Homeownership isn’t right for everybody. For one thing, enormous debt isn’t right for everybody, and homeownership without equity (3 percent, indeed) is nothing more than that. What’s more, as National Review’s Reihan Salam has shown, the social benefits associated with homeownership — stability, civic engagement, etc. — are present only when there is significant equity held. As Salam and co-author Christopher Papagianis put it: “The traits that enabled households to build up the savings necessary for significant down payments — hard work and the deferral of gratification — were misattributed to homeownership itself.”

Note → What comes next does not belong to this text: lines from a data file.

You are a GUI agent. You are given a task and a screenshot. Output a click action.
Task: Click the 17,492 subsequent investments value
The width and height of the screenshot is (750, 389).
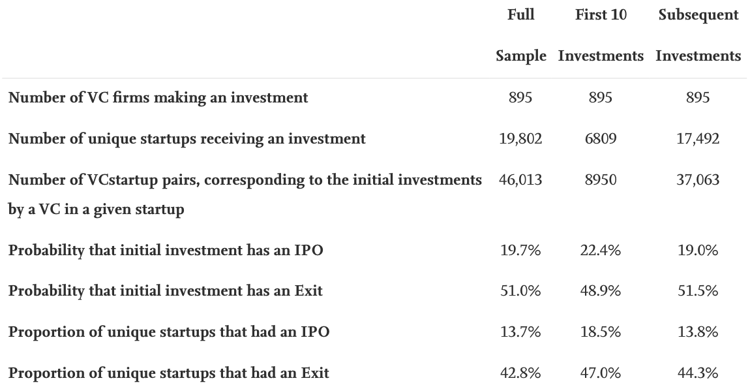tap(698, 139)
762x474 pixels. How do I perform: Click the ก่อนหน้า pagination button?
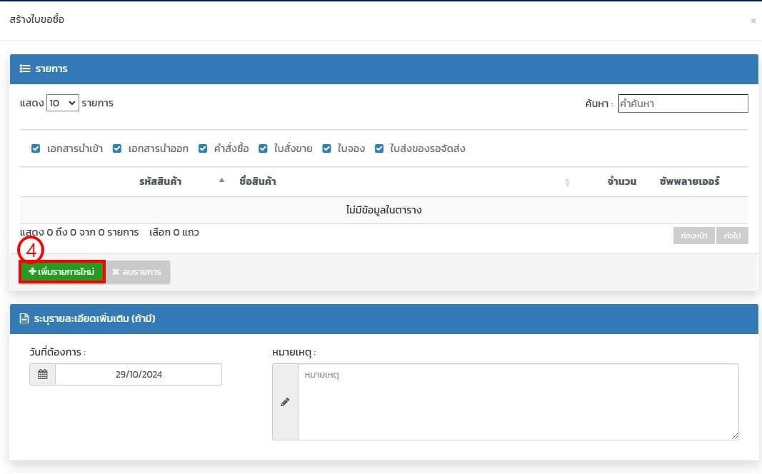[x=693, y=236]
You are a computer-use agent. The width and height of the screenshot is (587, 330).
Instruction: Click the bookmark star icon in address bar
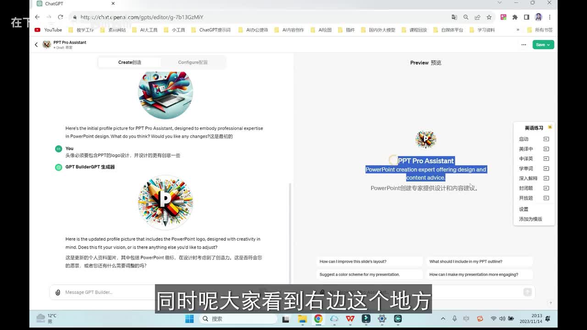tap(489, 17)
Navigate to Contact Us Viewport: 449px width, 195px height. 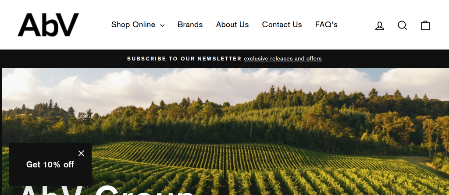(x=282, y=25)
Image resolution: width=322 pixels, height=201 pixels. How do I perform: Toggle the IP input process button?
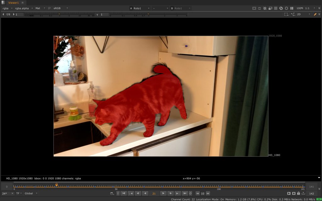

Which sound very much like Reynold’s Law:

The government decides to try to increase the middle class by subsidizing things that middle class people have: If middle-class people go to college and own homes, then surely if more people go to college and own homes, we’ll have more middle-class people. But homeownership and college aren’t causes of middle-class status, they’re markers for possessing the kinds of traits — self-discipline, the ability to defer gratification, etc. — that let you enter, and stay, in the middle class. Subsidizing the markers doesn’t produce the traits; if anything, it undermines them.

And once again, the bureaucratic left will need to relearn that lesson yet again, likely the hard way — and possibly soon, when the financial crisis “truly takes a village,” yet again.